In [4]:
import numpy as np
import matplotlib.pyplot as plt
import seaborn as sns
from scipy.stats import norm
import time
from tqdm import tqdm
import os

# Set random seed for reproducibility
np.random.seed(1234)

# Trial repetitions and trial size
R = 50 # Number of repeat
T = 10 # Total number of arm-pulls
K = 2
ECB_epsilon = 0.1

# Reward and noise parameters
noise_param = 1.0
reward_means = np.array([0.3, 0.3])
reward_vars = np.array([1/(2*noise_param + 1.0)] * K)

# Prior parameters
mu0 = 0.4
var0 = 1/(2*noise_param + 1.0)

# Epsilon-greedy policy
def ECB(mu_post, var_post, epsilon=ECB_epsilon):
    use_cb = np.random.binomial(1, 1.0-epsilon)
    if use_cb:
        arm = np.argmax(mu_post)
    else:
        arm = np.random.choice(range(K))
    return arm

# Gather data for ECB
ecb_least_squares_errors = []
ecb_arm2_ratios = []

# Start the timer for ECB
ecb_start_time = time.time()

# Use tqdm for the progress bar
for r in tqdm(range(R), desc="ECB Simulation Progress"):
    mu_post = np.repeat(mu0, K)
    var_post = np.repeat(var0, K)

    rewards = []
    arms_selected = []

    for t in range(T):
        if t < K:
            arm = t
        else:
            arm = ECB(mu_post, var_post, epsilon=ECB_epsilon)

        reward = 2*np.random.beta(noise_param, noise_param) - 1.0 + reward_means[arm]

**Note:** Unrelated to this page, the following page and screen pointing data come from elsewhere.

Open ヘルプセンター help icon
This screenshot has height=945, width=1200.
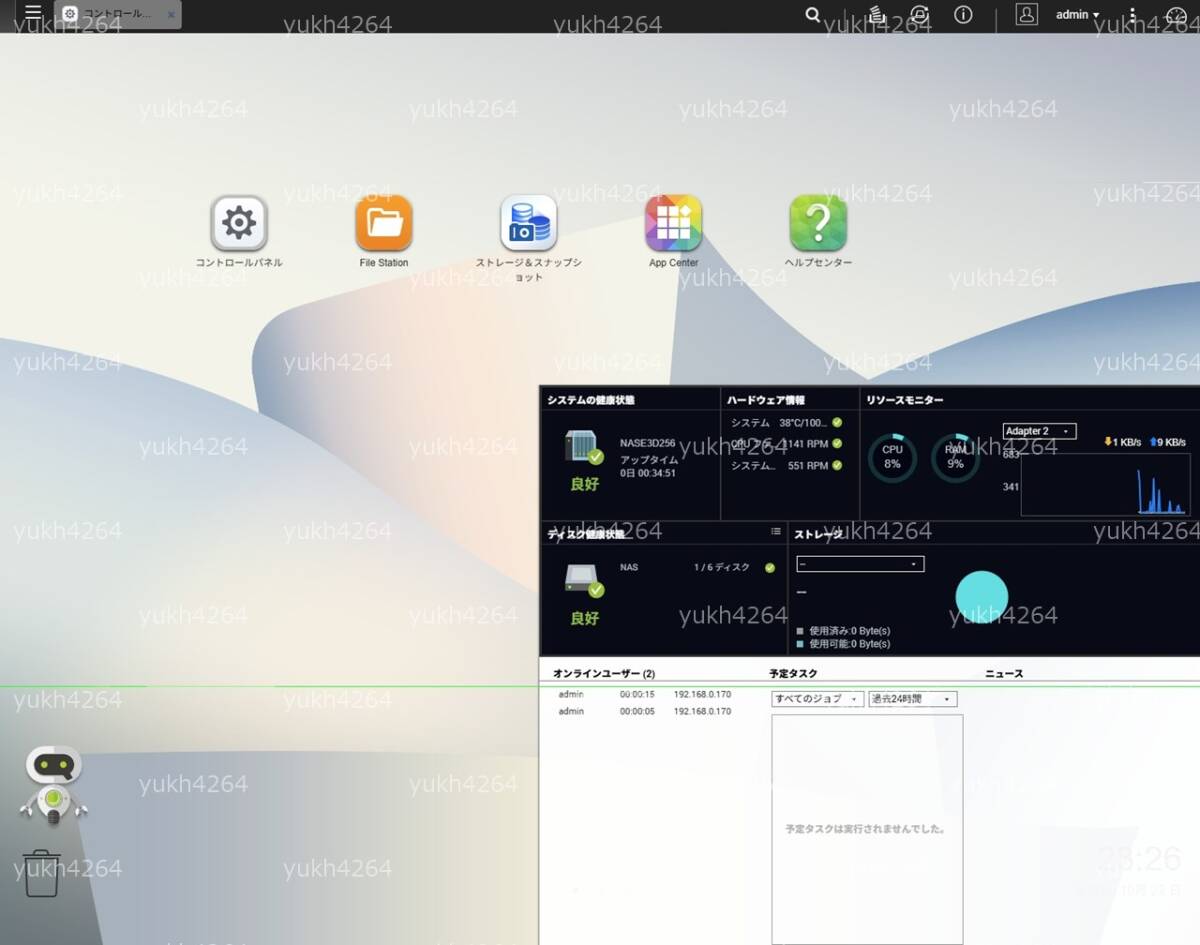818,223
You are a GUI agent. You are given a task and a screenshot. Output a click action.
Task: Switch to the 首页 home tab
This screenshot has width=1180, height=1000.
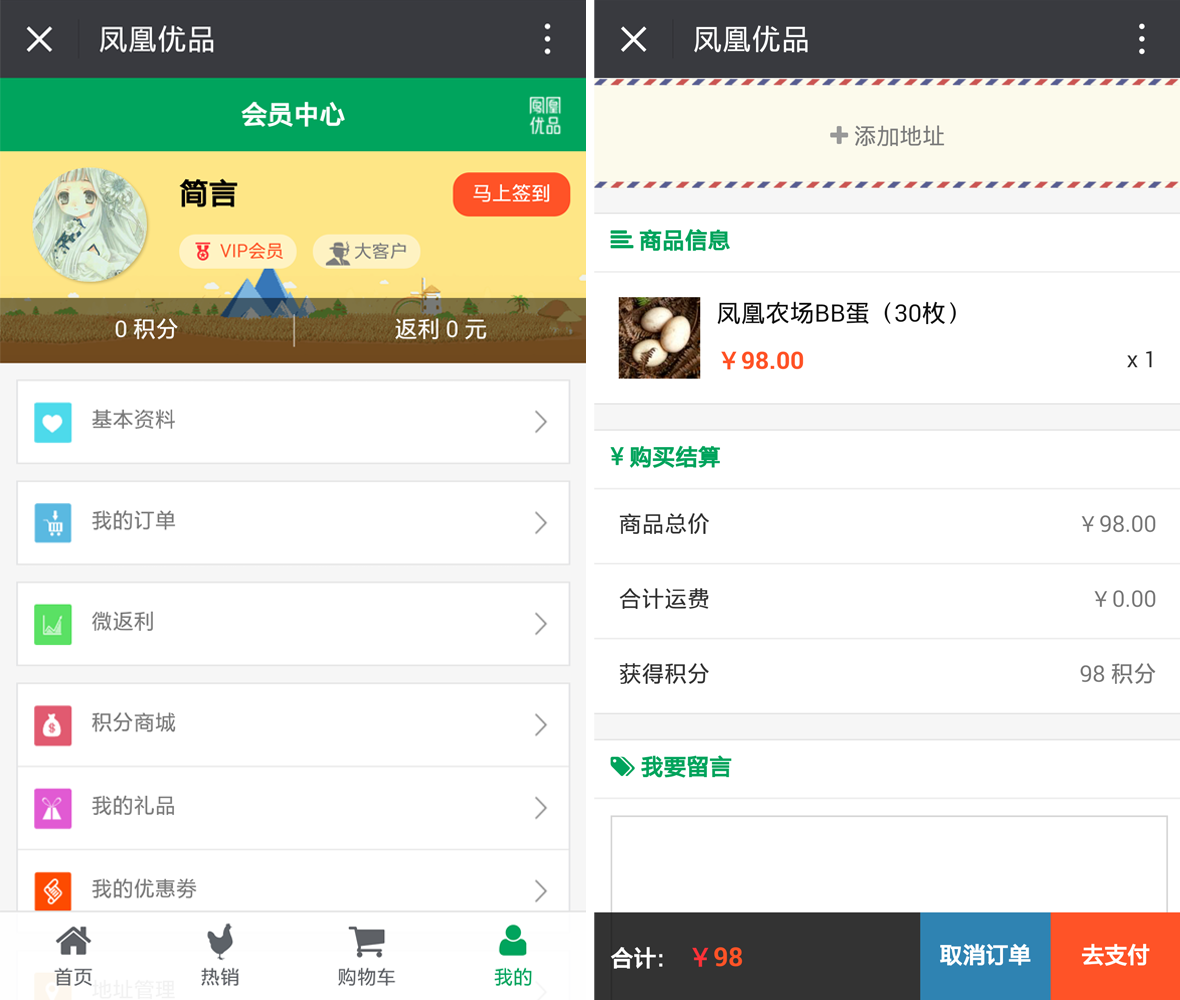[x=73, y=956]
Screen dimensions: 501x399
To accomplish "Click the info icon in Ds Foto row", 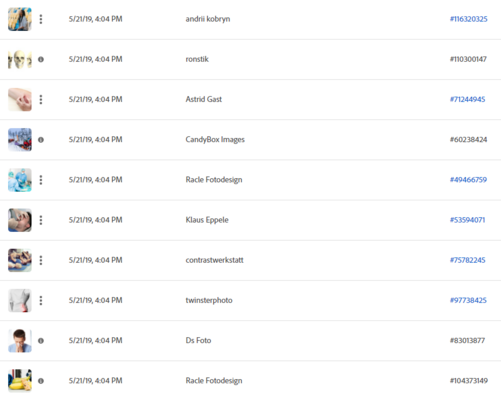I will (x=41, y=341).
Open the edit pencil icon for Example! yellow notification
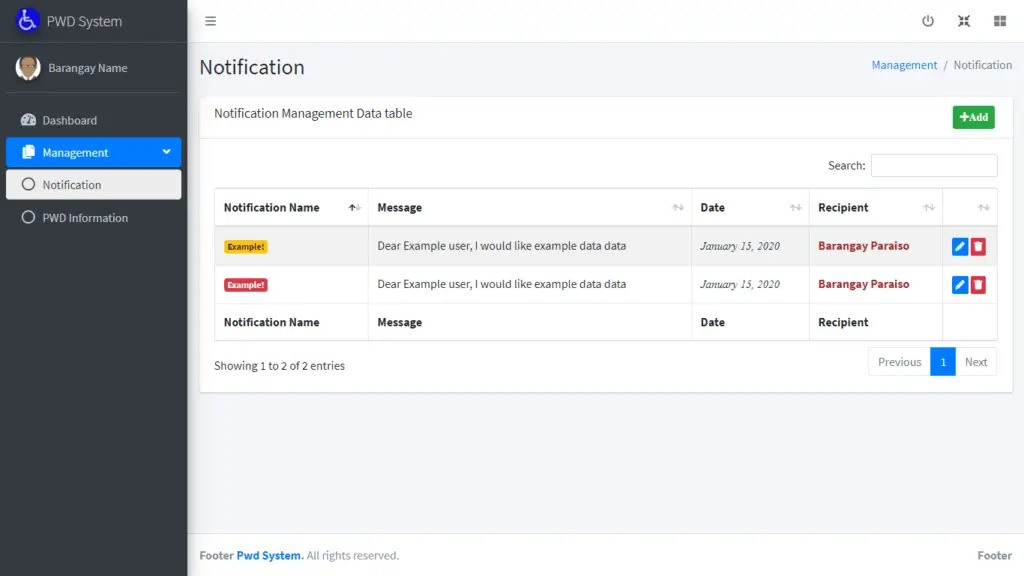 click(x=959, y=245)
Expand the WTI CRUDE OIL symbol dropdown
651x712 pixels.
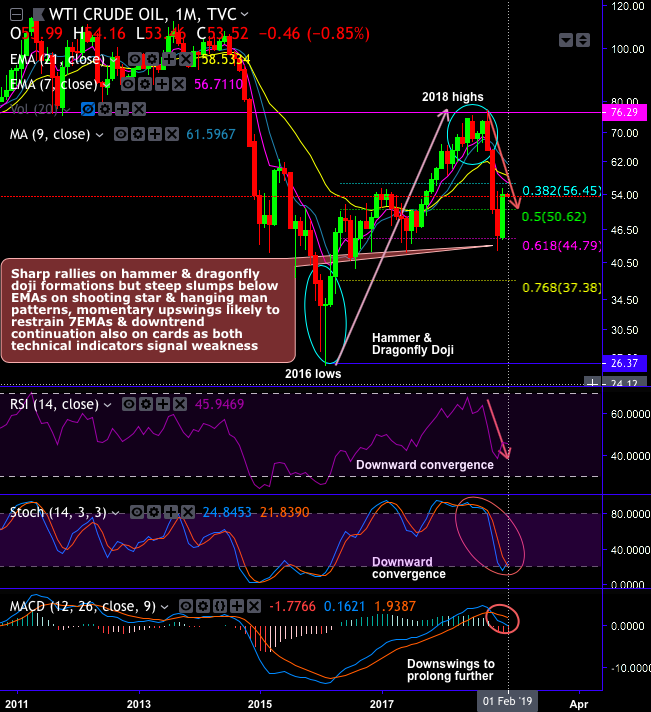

        new_var = 1.0 / (1.0 / var_post[arm] + 1.0 / reward_vars[arm])
        mu_post[arm] = (mu_post[arm] / var_post[arm] + reward / reward_vars[arm]) * new_var
        var_post[arm] = new_var

        rewards.append(reward)
        arms_selected.append(arm)

    # Compute least squares estimator for arm 2 (index 1)
    rewards_arm_2 = np.array([rewards[i] for i in range(T) if arms_selected[i] == 1])
    n_arm_2 = len(rewards_arm_2)
    ecb_arm2_ratios.append(n_arm_2 / T)
    if n_arm_2 > 0:
        least_squares_estimate = np.mean(rewards_arm_2)
        true_mean = reward_means[1]
        std_error = np.std(rewards_arm_2) / np.sqrt(n_arm_2)
        standardized_error = (least_squares_estimate - true_mean) / std_error
        ecb_least_squares_errors.append(standardized_error)

# End the timer for ECB
ecb_end_time = time.time()

# Calculate the execution time for ECB
ecb_execution_time = ecb_end_time - ecb_start_time
print(f"ECB execution time: {ecb_execution_time:.2f} seconds")

# UCB algorithm
def UCB(t, n_a, X_a):
    return X_a + np.sqrt(2 * np.log(t) / n_a)

# Gather data for UCB
ucb_least_squares_errors = []
ucb_arm2_ratios = []

# Start the timer for UCB
ucb_start_time = time.time()

# Use tqdm for the progress bar
for r in tqdm(range(R), desc="UCB Simulation Progress"):
    rewards = []
    arms_selected = []
    n_a = np.zeros(K)
    X_a = np.zeros(K)

    for t in range(T):
        if t < K:
            arm = t
        else:
            ucb_values = UCB(t, n_a, X_a)
            arm = np.argmax(ucb_values)

        reward = 2*np.random.beta(noise_param, noise_param) - 1.0 + reward_means[arm]

        n_a[arm] += 1
        X_a[arm] = ((n_a[arm] - 1) * X_a[arm] + reward) / n_a[arm]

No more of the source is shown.